Capitolo 17

UN VASO DI FIORI PUÒ CADERE SULLA TESTA DI TUTTI

Come ogni lunedì alle 18:37, lungo le strade che occupano la città tra il lungomare, la via principale e il viale si forma un ingorgo che il Comune sta cercando di risolvere da anni. L’ora di punta, come viene chiamata in molte parti del mondo, è un concerto aritmico di urla, clacson, telefonate in vivavoce e reggaeton a finestrini abbassati. Chi non lo sa, anche se pensa di essere il più furbo, percorre le strade più strette, ma gli autisti delle consegne, i nuovi semafori installati un paio di mesi fa, gli autobus semoventi e le uscite delle scuole, finiscono per intasare completamente l’asfalto di 5 o 6 isolati. Non c’è via di fuga fisica o motoria.

Nel 3662CYJ, l’autista si tiene al volante, ma non è realmente sulla strada. Ha trascorso l’intero ingorgo passando mentalmente in rassegna la morte probabilistica di tutto ciò che lo circonda. Si morde le unghie, ansioso, e abbassa il volume della musica per concentrarsi meglio sui suoi pensieri. Azionare la frizione e inserire la marcia è un automatismo, un effetto comportamentale del sentire il bip dell’auto dietro quando quella davanti si è mossa un po’.

La vita, quella vera, quella che sta accadendo al di là dei suoi pensieri, che potrebbe essere una via di fuga da questa situazione immobile, sono solo quei secondi di movimento in cui i suoi occhi, attraverso lo specchietto retrovisore, incontrano il suo vicino, che continua a fargli un bip per non fargli dimenticare di passare al prossimo. Il freno è l’avvertimento a continuare a pensare.

Quell’elettricista potrebbe, in questo momento, rimanere attaccato al cavo dell’alta tensione. Quel bambino che ha attraversato la strada senza guardare, confidando che lui continuerà a fermarsi, potrebbe essere ucciso da una delle moto che zigzagano tra le auto cercando di evitare lo stop.
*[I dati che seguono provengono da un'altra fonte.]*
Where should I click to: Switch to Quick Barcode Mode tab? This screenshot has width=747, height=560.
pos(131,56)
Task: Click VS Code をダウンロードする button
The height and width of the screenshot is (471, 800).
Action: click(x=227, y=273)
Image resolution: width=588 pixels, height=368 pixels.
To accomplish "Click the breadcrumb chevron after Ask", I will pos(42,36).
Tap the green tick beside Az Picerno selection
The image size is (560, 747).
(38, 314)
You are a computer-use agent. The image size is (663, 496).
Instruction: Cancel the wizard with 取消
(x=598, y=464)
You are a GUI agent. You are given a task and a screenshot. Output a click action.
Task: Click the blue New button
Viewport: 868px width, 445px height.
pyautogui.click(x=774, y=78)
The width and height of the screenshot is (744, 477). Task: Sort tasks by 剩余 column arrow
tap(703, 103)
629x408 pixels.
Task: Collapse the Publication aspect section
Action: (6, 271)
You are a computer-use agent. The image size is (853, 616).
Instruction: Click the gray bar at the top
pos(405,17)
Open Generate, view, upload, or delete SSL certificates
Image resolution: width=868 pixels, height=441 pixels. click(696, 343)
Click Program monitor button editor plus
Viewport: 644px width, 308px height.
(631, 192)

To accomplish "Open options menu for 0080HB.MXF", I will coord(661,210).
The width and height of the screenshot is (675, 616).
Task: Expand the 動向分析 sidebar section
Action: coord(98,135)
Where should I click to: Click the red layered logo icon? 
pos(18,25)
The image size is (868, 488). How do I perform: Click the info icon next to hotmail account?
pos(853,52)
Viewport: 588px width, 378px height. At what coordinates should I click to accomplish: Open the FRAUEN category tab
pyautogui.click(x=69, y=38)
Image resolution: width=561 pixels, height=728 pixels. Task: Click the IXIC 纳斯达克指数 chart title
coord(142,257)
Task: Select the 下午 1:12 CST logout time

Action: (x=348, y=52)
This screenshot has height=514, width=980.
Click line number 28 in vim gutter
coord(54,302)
Potrei morire anch’io, l’auto potrebbe prendere fuoco, quello dietro di me potrebbe dimenticarsi di frenare, le strade rivolte a est sono piene di auto che scendono a tutta velocità, che non riesco a vedere molto ora con il tramonto contro.

Frizione, prima marcia.

Un pedone esce sulla strada per evitare di passare sotto un’impalcatura, un altro fa lo stesso per evitare una scala. Jack Nicholson usa le scarpe con la punta per evitare di calpestare le linee che interrompono la pavimentazione. Un altro si copre gli occhi mentre un gatto nero striscia fuori da sotto una delle auto parcheggiate.

Una signora con il deambulatore attraversa lentamente e le auto, impazienti, la schivano come possono. Un giovane si avvicina per cercare di aiutarla e afferra il cane spaventato con un braccio e con l’altro cerca di dirigere il traffico.

Frenare.

Oggi potrei morire in un incidente, la vita è così fragile. Lasciare il gas aperto, sporgermi più del dovuto quando innaffio le piante fuori dalla finestra, ignorare la bandiera rossa, le ondate di calore, le tempeste in montagna. Il cancro, un attentato, essere una rockstar e esagerare con le droghe a 27 anni. Chi può assicurarsi che io muoia nel modo in cui penso che morirò?

Quello dietro di me, che già mi fischia, vorrebbe uccidermi. Lo sento nello sguardo che mi rivolge dallo specchietto retrovisore. A me e a tutti quelli che lo circondano. Forse un giorno entrerà nella scuola e ucciderà qualche bambino. O nel mio ufficio. Oppure scenderà dall’auto e sfogherà la sua rabbia solo su di me. Potrebbe uccidere me, o potrebbe essere schiacciato a morte da due auto che cercano di cambiare corsia.

Il semaforo è verde.

Un’ambulanza cura un senzatetto per ipotermia; la signora del deambulatore, vedendolo, si fa il segno della croce sul petto ed esorta gli infermieri a vivere, che la vita è troppo breve. Alla radio, una pubblicità di un’assicurazione termina il suo spot dicendo che da un giorno all’altro “un vaso di fiori potrebbe caderti in testa”, il 3662CYJ l’ascolta, abbassa il volume e, sommando mentalmente tutte le possibilità di morire, nessuna raggiunge il 50% che ha già scritto sul suo cromosoma.

Un colpo di clacson lo toglie dalla somma quando pensava di avere il numero che non lo avrebbe fatto sentire così male, così solo, così svantaggiato con tutte le possibili morti di chi lo circonda.

Ma deve continuare, l’ingorgo è avanzato di qualche metro.